Editors at the Washington Free Beacon take aim at the government’s planned bailout of a failed California bank.

Silicon Valley Bank (SVB) is getting a bailout. That’s the latest news from the United States Treasury Department, which announced it will make depositors in the failed bank whole.

Many of those depositors were tech start-ups, and until Treasury Secretary Janet Yellen’s announcement on Sunday afternoon, they didn’t know if they would make payroll on the 15th of the month. Their investors, famous for their risk-taking, feared massive losses in their portfolios.

The bank’s clients were in a bind because federal insurance only covers deposits up to $250,000. That’s more money than almost anybody would keep in a bank account—but not a start-up! According to the Economist, almost 93 percent of SVB’s deposits were not insured.

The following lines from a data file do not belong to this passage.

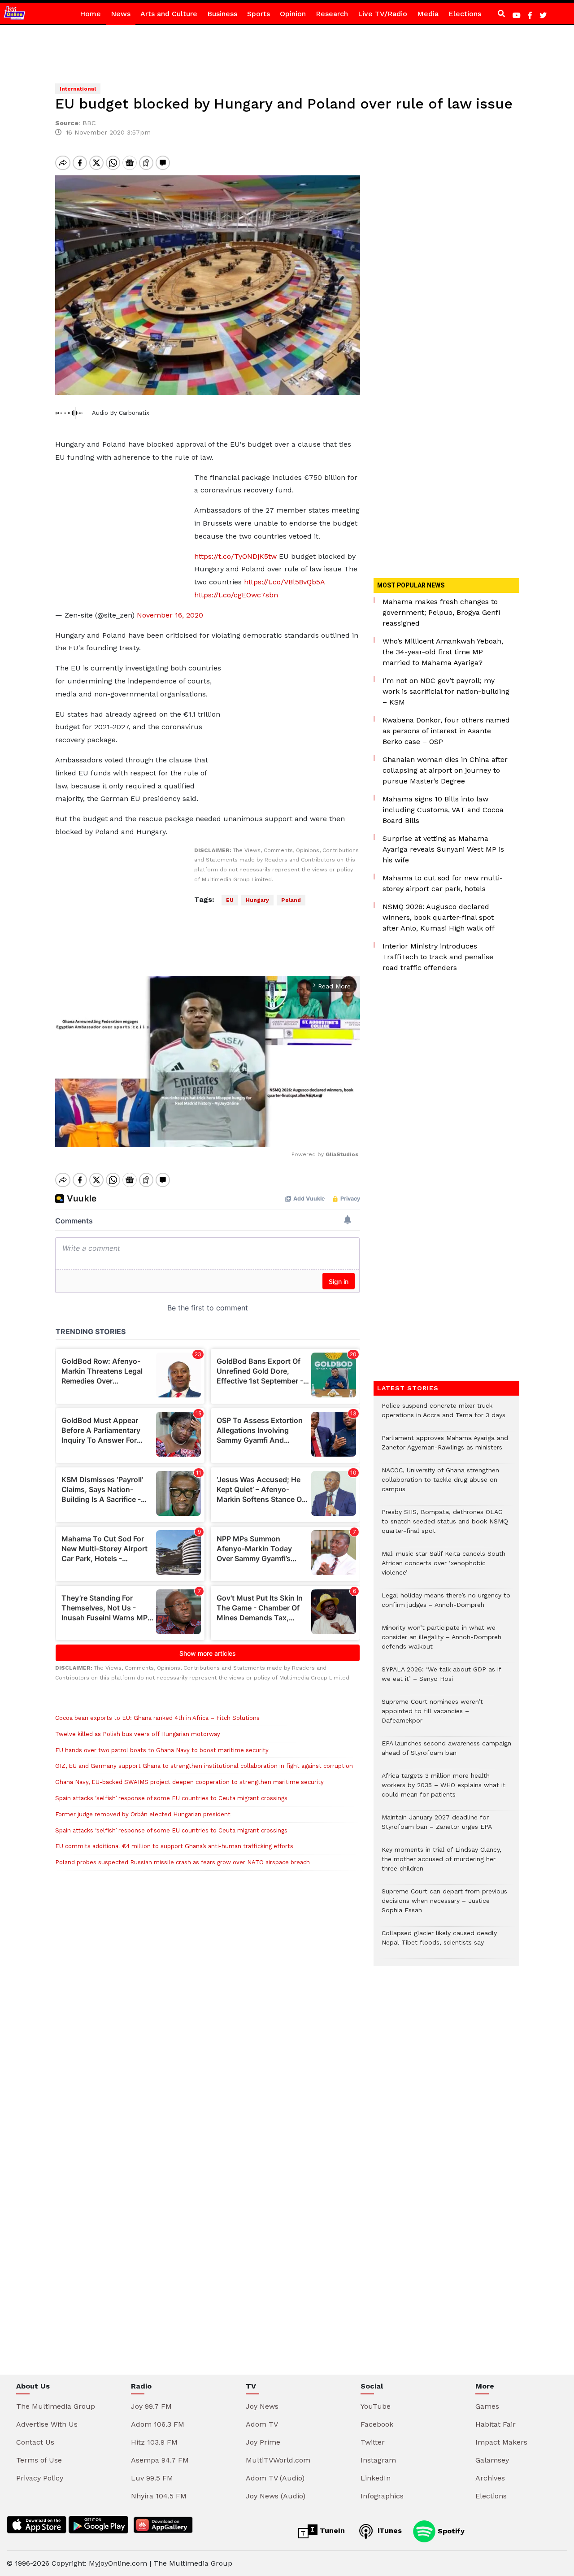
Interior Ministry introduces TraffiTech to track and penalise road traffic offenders (438, 957)
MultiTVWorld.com (278, 2460)
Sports (258, 13)
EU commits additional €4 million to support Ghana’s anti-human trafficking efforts (174, 1846)
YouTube (376, 2406)
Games (487, 2406)
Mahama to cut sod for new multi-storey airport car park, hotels (443, 883)
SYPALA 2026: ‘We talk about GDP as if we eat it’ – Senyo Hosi (441, 1679)
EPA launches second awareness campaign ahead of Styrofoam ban (446, 1753)
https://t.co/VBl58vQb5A (284, 582)
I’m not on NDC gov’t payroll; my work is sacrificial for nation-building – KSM (446, 691)
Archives (490, 2478)
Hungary (257, 900)
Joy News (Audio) (275, 2496)
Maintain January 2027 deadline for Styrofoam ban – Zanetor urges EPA (437, 1827)
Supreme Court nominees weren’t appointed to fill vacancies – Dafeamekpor (432, 1715)
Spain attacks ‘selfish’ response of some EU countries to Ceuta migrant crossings (171, 1798)
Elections (464, 13)
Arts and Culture (168, 13)
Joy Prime (263, 2442)
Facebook (377, 2424)
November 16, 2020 (170, 615)
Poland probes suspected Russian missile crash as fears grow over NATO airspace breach (182, 1862)
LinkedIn (376, 2478)
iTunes (388, 2530)
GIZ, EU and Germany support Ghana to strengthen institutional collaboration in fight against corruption (204, 1765)
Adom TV (262, 2424)
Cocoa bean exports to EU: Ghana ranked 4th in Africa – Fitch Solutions (157, 1717)
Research (332, 13)
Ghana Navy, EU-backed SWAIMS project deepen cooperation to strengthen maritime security (189, 1782)
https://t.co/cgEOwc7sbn (236, 595)
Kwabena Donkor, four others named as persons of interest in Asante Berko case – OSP (446, 731)
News (120, 13)
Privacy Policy (39, 2478)
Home (90, 13)
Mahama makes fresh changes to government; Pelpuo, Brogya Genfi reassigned (441, 612)
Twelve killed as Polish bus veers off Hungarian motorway (137, 1734)
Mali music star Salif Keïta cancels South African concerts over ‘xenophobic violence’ (443, 1567)
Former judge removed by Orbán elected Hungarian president (142, 1814)
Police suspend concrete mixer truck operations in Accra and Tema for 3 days (443, 1415)
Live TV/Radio (382, 13)
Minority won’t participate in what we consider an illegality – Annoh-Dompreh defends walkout (441, 1641)
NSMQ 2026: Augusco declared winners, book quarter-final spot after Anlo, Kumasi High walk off (439, 917)
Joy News (262, 2406)
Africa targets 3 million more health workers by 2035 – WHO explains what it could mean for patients (443, 1789)
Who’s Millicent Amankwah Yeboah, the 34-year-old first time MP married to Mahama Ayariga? (443, 652)
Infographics (382, 2496)
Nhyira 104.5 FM (159, 2496)
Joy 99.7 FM (151, 2406)
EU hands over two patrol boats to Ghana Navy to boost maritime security (162, 1750)
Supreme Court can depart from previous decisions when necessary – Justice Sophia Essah (444, 1905)
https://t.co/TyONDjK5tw (235, 556)
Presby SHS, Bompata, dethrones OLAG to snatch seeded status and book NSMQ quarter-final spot (445, 1526)
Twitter (373, 2442)
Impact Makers (501, 2442)
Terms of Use (39, 2460)
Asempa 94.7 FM (160, 2460)
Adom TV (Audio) (275, 2478)
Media (428, 13)
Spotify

These entrepreneurs either knew, or should have known, the risks they were taking, and the government should not be in the business of rewarding this arrogance and stupidity. A government bailout is nothing more than a backdoor that will leave taxpayers on the hook for the foolish decisions of so-called capitalists who are unwilling to pay the costs of risks gone awry.

The Fed claims none of the costs of this bailout will be borne by the taxpayer. Don’t be fooled by these word games. SVB’s safety net may be paid with insurance premiums that banks pay to the Federal Deposit Insurance Corporation. That in turn means that banks will charge their customers—the taxpayers—more.

Meanwhile, the tech industry has already benefited tremendously from government policy. From 2020 through the end of 2021, SVB’s assets grew 83 percent—and kept growing into 2022. For at least three years, government policy has underwritten tech speculation and fantastic valuations. Venture capitalists and founders became fantastically rich.